The presence of a third political force, the BJP, has added a new dimension to this structure, though its significance is best understood in terms of margins rather than outright victories. Even modest increases in vote share have begun to affect the outcome in closely contested constituencies, introducing an additional layer of complexity into what was once a more predictable bipolar contest. This has required both major alliances to adjust their strategies, particularly in seats where small shifts can alter the final result.

Campaigning itself reflects these structural differences. Large rallies and central messaging remain part of the electoral landscape, but they are supplemented by sustained, detailed engagement at the local level. House visits, small meetings, and repeated interactions form the backbone of the campaign. The objective is not to introduce new information but to reinforce credibility and maintain presence. By the time the campaign reaches its final stages, most voters have already formed their preferences, and the role of campaigning is largely to consolidate rather than persuade.

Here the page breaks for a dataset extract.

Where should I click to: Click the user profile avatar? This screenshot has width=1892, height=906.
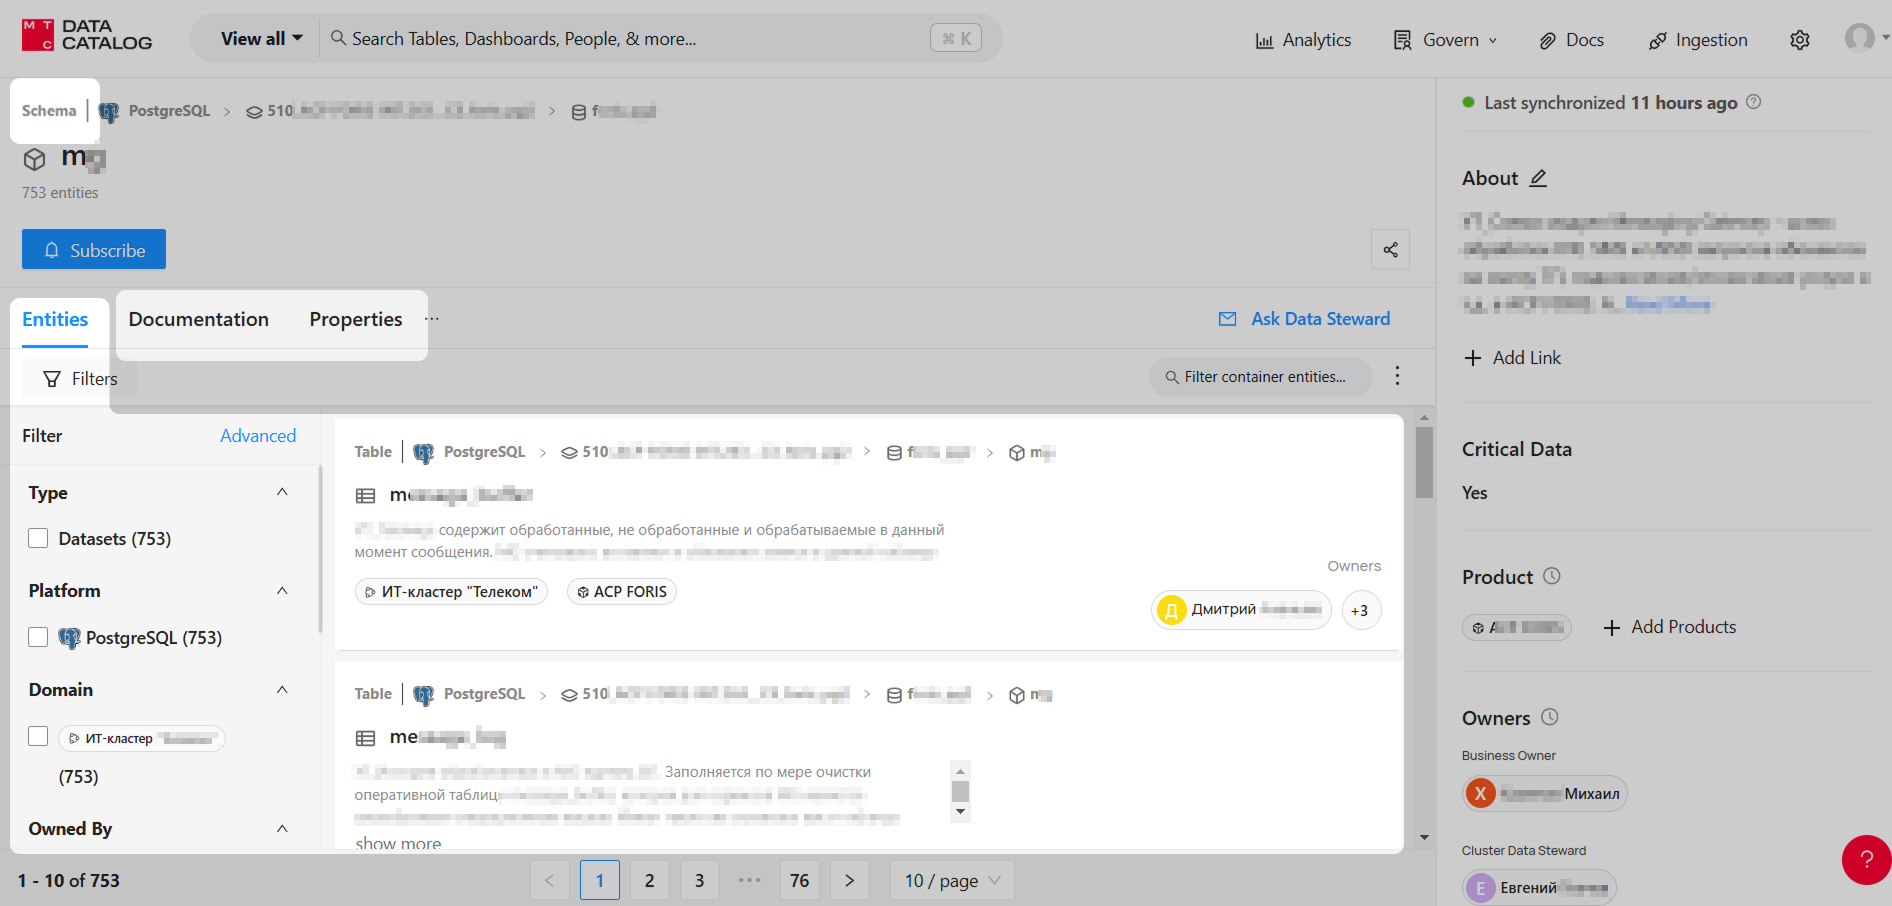1859,38
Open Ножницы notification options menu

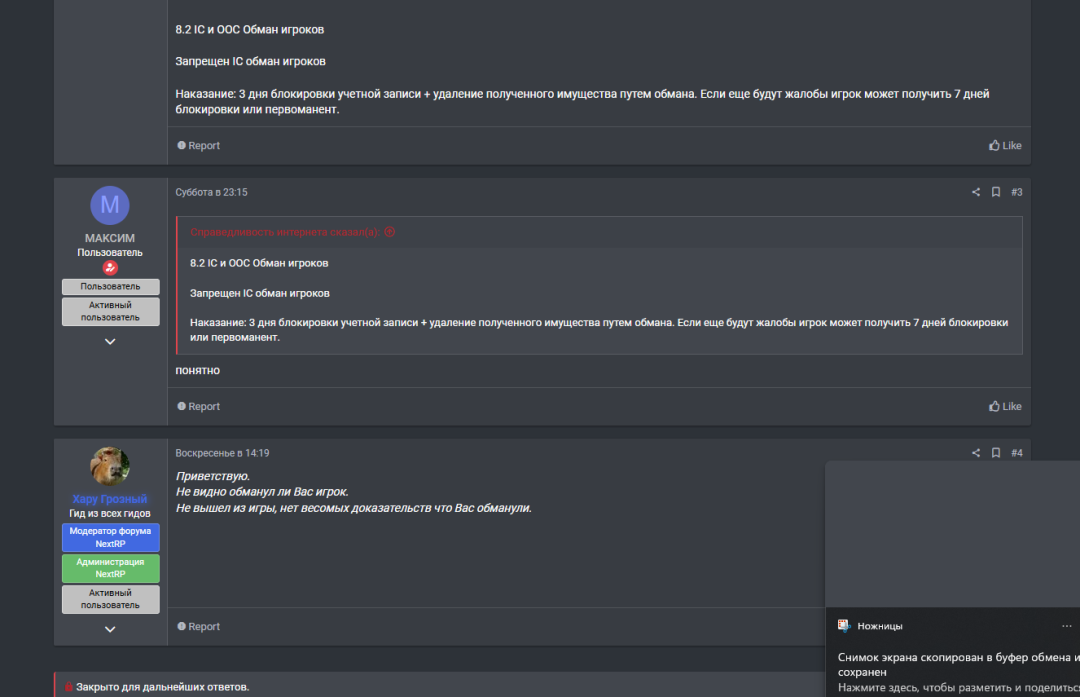[1066, 626]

The closing phase, marked by public displays such as ‘Kottikalasham’, serves as a visual culmination of this process. It is less about changing minds and more about signalling momentum, offering both cadres and voters a sense of how the contest is unfolding.

What emerges from all of this is a political environment in which elections are driven not by a single factor but by the interplay of multiple considerations, carefully weighed by the voter. The absence of dramatic swings does not indicate a lack of change, but rather a more measured and deliberate form of political decision-making.

For a political consultant accustomed to the dynamics of northern India, the lesson is straightforward but not easy to implement. Kerala does not reward simplification. It requires a campaign to engage with voters who are attentive to detail, conscious of performance, and unwilling to separate political choice from lived experience.

Kerala is a reminder that electoral behaviour in India is not uniform, contrary to the popular judgment.